To do: Locate the string "agent" throughout the material and copy every line in which it occurs.

The input:
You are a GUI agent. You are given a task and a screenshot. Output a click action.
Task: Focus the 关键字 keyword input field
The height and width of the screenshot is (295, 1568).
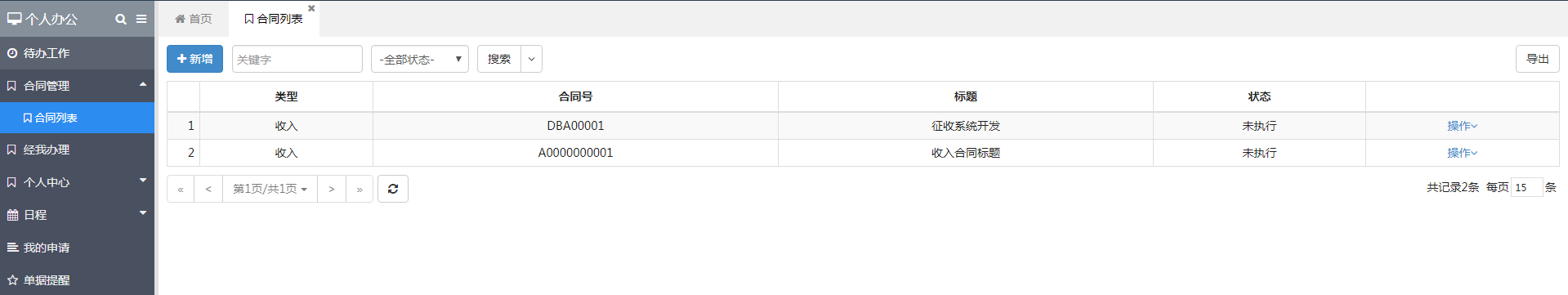(x=297, y=59)
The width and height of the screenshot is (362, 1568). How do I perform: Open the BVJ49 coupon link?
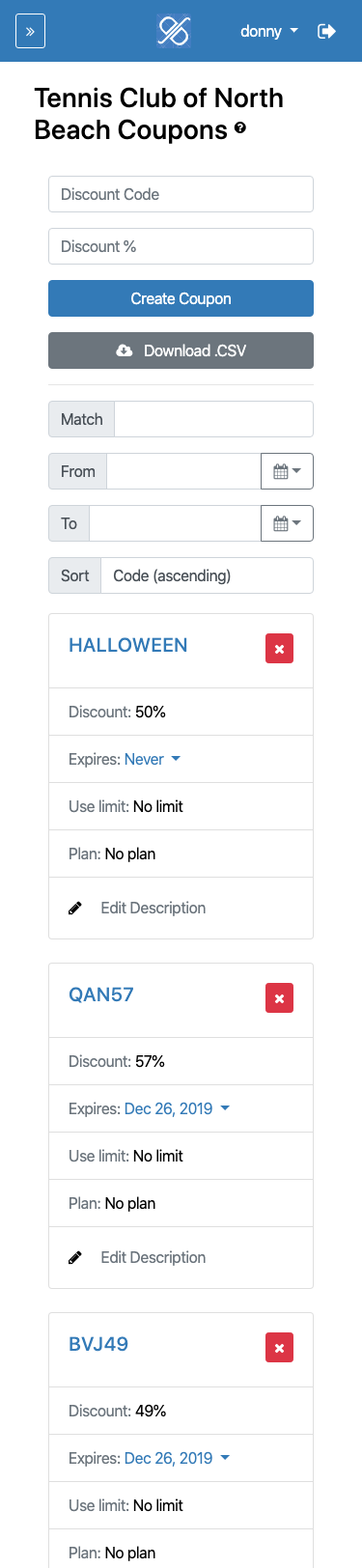click(x=98, y=1344)
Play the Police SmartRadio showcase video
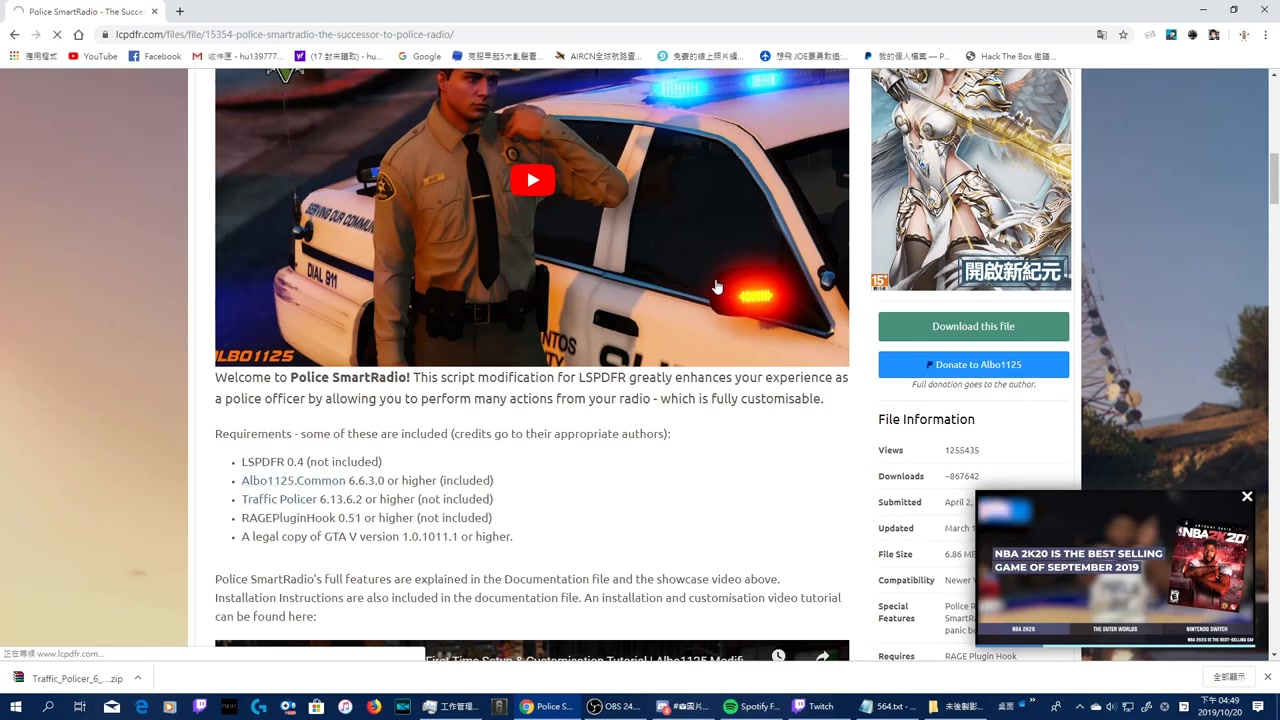This screenshot has height=720, width=1280. click(x=532, y=180)
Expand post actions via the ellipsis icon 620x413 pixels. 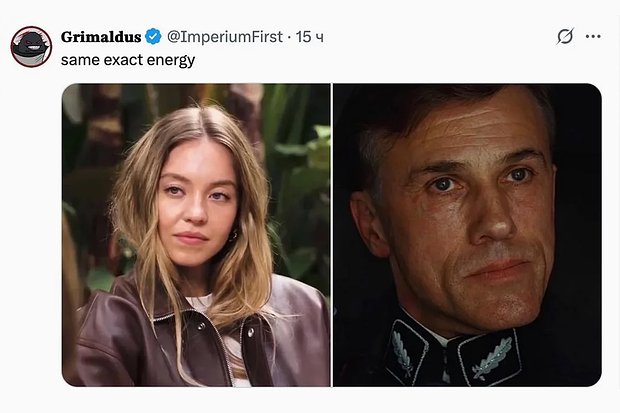[593, 37]
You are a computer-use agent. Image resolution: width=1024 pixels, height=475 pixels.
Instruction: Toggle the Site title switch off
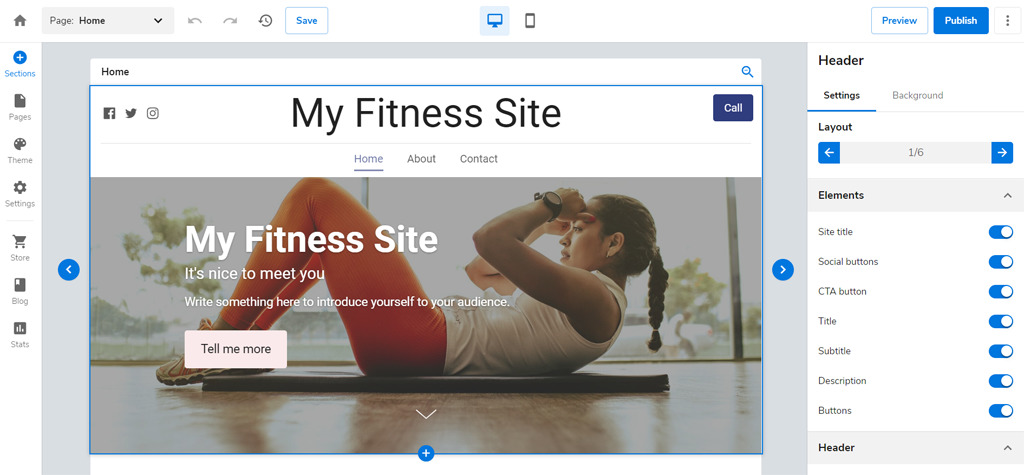click(1000, 232)
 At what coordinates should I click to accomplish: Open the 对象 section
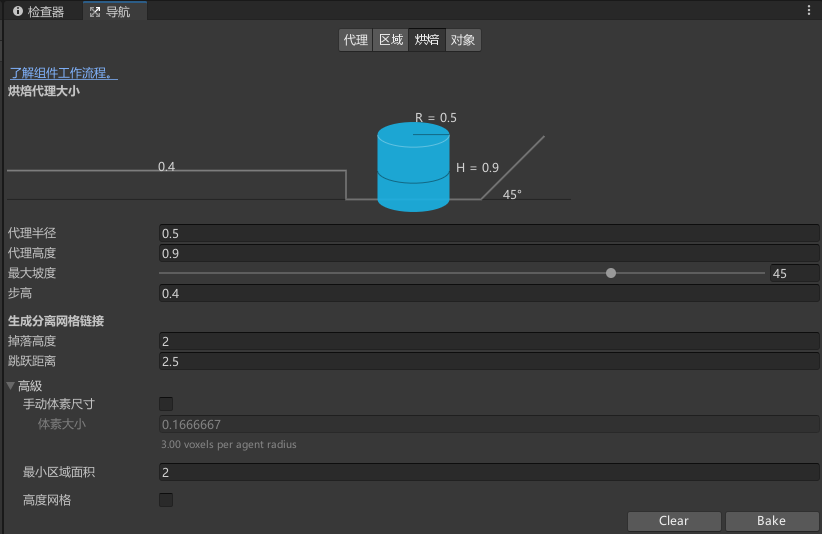click(x=463, y=40)
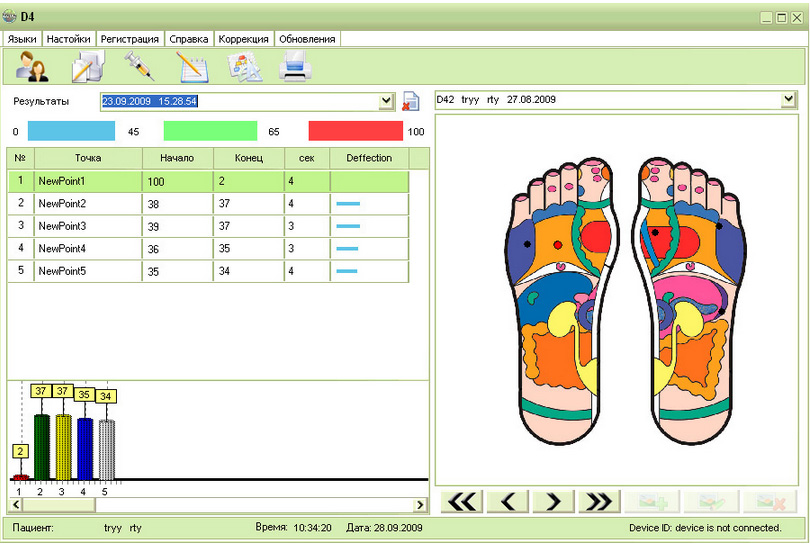
Task: Click the chart's horizontal scrollbar right arrow
Action: 420,506
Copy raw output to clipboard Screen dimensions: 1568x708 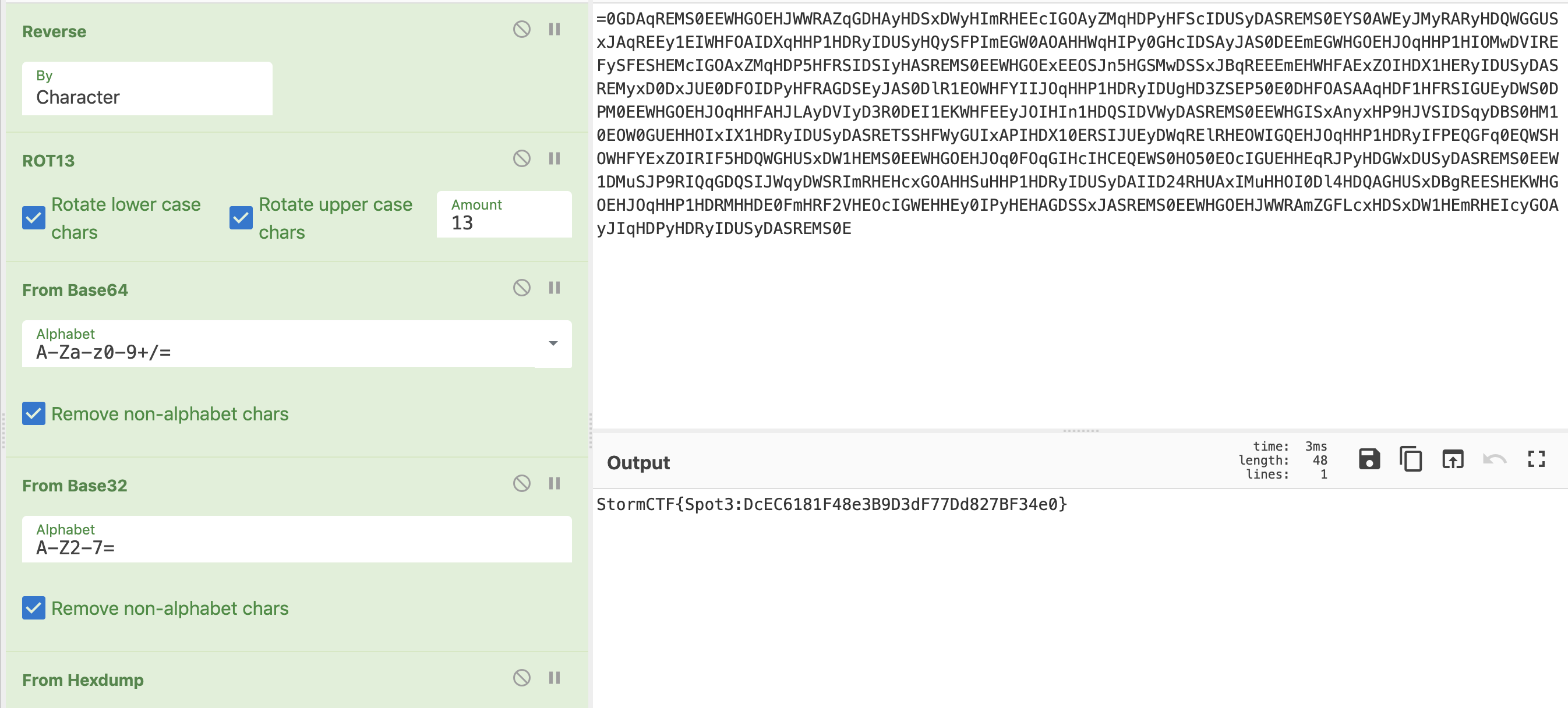[x=1410, y=459]
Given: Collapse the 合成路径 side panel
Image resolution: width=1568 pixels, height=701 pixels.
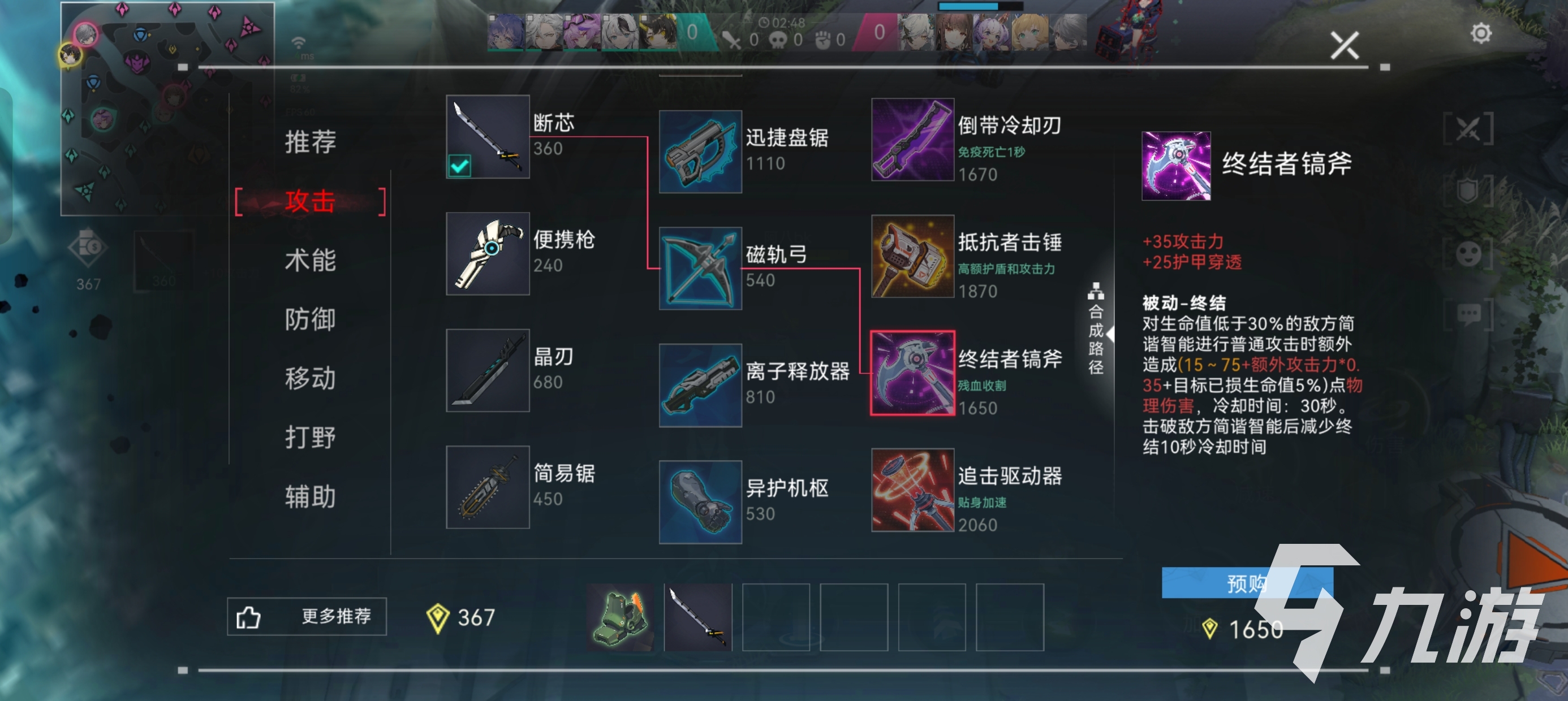Looking at the screenshot, I should [1097, 329].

Answer below:
You are a GUI agent. You are given a task and a screenshot. Output a click action.
You are a computer-use agent. Image resolution: width=1024 pixels, height=475 pixels.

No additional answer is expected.